Strategically, Merkel’s demarche seems designed to elevate at least the Russo-German project, Nord Stream, to top-priority level in EU policy and elicit EU funding for this pipeline on the Baltic seabed. Thus far, only Nabucco enjoys top-level political attention and the prospect of funding by the EU. This development is of recent date, following long neglect. Russia’s invasion of Georgia and then its suspension of gas deliveries via Ukraine to Europe mobilized the EU into consolidating the South Caucasus transit corridor for non-Russian gas through the Nabucco project. Meanwhile, Russia is unable to finance its part of the Nord Stream and South Stream projects, leaving Germany with the dilemma of covering Russia’s investment in Nord Stream through credits or shelving the project altogether.

To amalgamate Nabucco with Nord Stream and South Stream in terms of EU support, as Merkel proposes, would downgrade Nabucco’s existing priority level, relegating it to a group of three while elevating those Gazprom-led projects at Nabucco’s expense. This could set in motion a zero-sum game for EU funding and political support. The Nabucco project could be compromised in that case. A follow-up commentary in the German press captures the situation in its headline: "Merkel Offends East Europeans" (Financial Times Deutschland, January 30). Those "East Europeans" are, of course, EU member countries from the Baltic to the Black Sea. But the Caspian energy-producing countries would also be left in the lurch in that case.

While Merkel’s intervention for Nord Stream is explicable in the German context, her support in the same breath for Gazprom’s South Stream (on the seabed of the Black Sea, bypassing Turkey) seems difficult to explain. It could either be a political favor to Gazprom (and its Italian partner in that project, ENI); an artifice to balance the partisanship for Nord Stream; or encouragement to bypass Turkey through South Stream, seeing that Ankara is trying to use energy transit as a trump card for EU accession, which worries Merkel’s party and other Germans.

Merkel’s letter reflects the declarative position of the German government and influential business circles in the wake of Russia’s suspension of gas supplies via Ukraine to Europe. The official German position is threefold: 1) Russia and Ukraine have both damaged their credibility as a supplier and transit country, respectively; 2) this situation necessitates accessing other supply sources and developing other transit routes; 3) Germany consequently supports Nord Stream, South Stream, and Nabucco at the same time and expects other EU countries to support Nord Stream in return for German support for Nabucco. "Ultimately the political class has taken refuge in that formula" (Frankfurter Allgemeine Zeitung, January 29).

In practice, however, the government’s policy differs from the declarative position.

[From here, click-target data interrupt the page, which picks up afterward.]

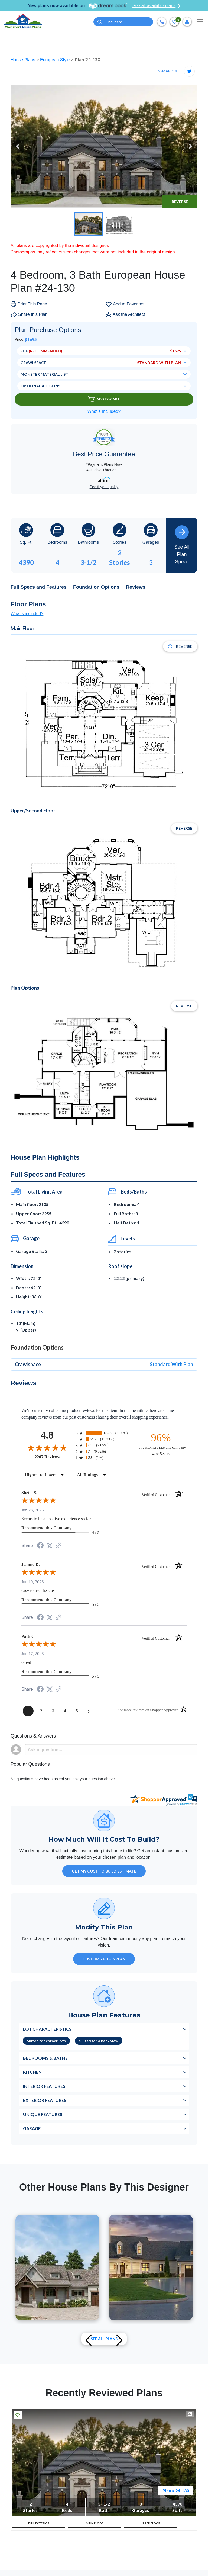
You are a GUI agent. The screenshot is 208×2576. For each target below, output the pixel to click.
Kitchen (32, 2072)
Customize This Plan (104, 1959)
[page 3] (53, 1711)
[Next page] (88, 1711)
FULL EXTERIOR (39, 2525)
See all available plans (156, 5)
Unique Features (42, 2114)
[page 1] (28, 1711)
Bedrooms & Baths (45, 2057)
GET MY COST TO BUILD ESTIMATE (104, 1871)
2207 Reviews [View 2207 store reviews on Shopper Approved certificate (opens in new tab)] (54, 1456)
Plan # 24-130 (175, 2490)
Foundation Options (96, 587)
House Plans (23, 59)
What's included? (27, 613)
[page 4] (65, 1711)
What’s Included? (104, 411)
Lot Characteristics (47, 2028)
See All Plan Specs (181, 544)
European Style (55, 59)
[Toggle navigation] (200, 22)
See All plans (104, 2338)
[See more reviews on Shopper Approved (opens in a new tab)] (58, 1545)
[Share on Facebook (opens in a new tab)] (40, 1546)
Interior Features (44, 2086)
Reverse (180, 201)
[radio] (104, 1433)
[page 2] (41, 1711)
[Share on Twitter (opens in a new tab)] (49, 1545)
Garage (32, 2128)
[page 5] (77, 1711)
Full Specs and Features (39, 587)
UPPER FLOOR (150, 2525)
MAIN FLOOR (95, 2525)
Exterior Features (44, 2100)
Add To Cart (104, 399)
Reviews (135, 587)
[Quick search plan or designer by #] (123, 21)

First, the government supports the efforts of German energy companies to increase gas imports from Russia as fast as possible through Nord Stream, which would push Germany’s gas dependency on Russia even higher, both short-term and long-term (Germany’s current, 40 percent dependency is already the highest in Western Europe). Second, the government’s heavy focus on bypassing the Ukrainian route implies that it holds Ukraine mainly responsible for the recent crisis, despite the evidence that Moscow initiated that crisis as a political-strategic operation. And third, German interests seek EU support specifically for Nord Stream (unsurprisingly), not for Nabucco (which would have been surprising) despite the public posture of supporting both, and South Stream besides.

At that level of dependency, some of Germany’s largest companies sometimes behave as captive customers for Russian gas. German government support for Nord Stream is bipartisan, although the Social-Democrats have led the way. Meanwhile, Merkel’s Christian-Democrat Union is limited in its leeway to promote the nuclear energy alternative to natural gas, being captive in a sense to the anti-nuclear Social-Democrats in the coalition government in an election year.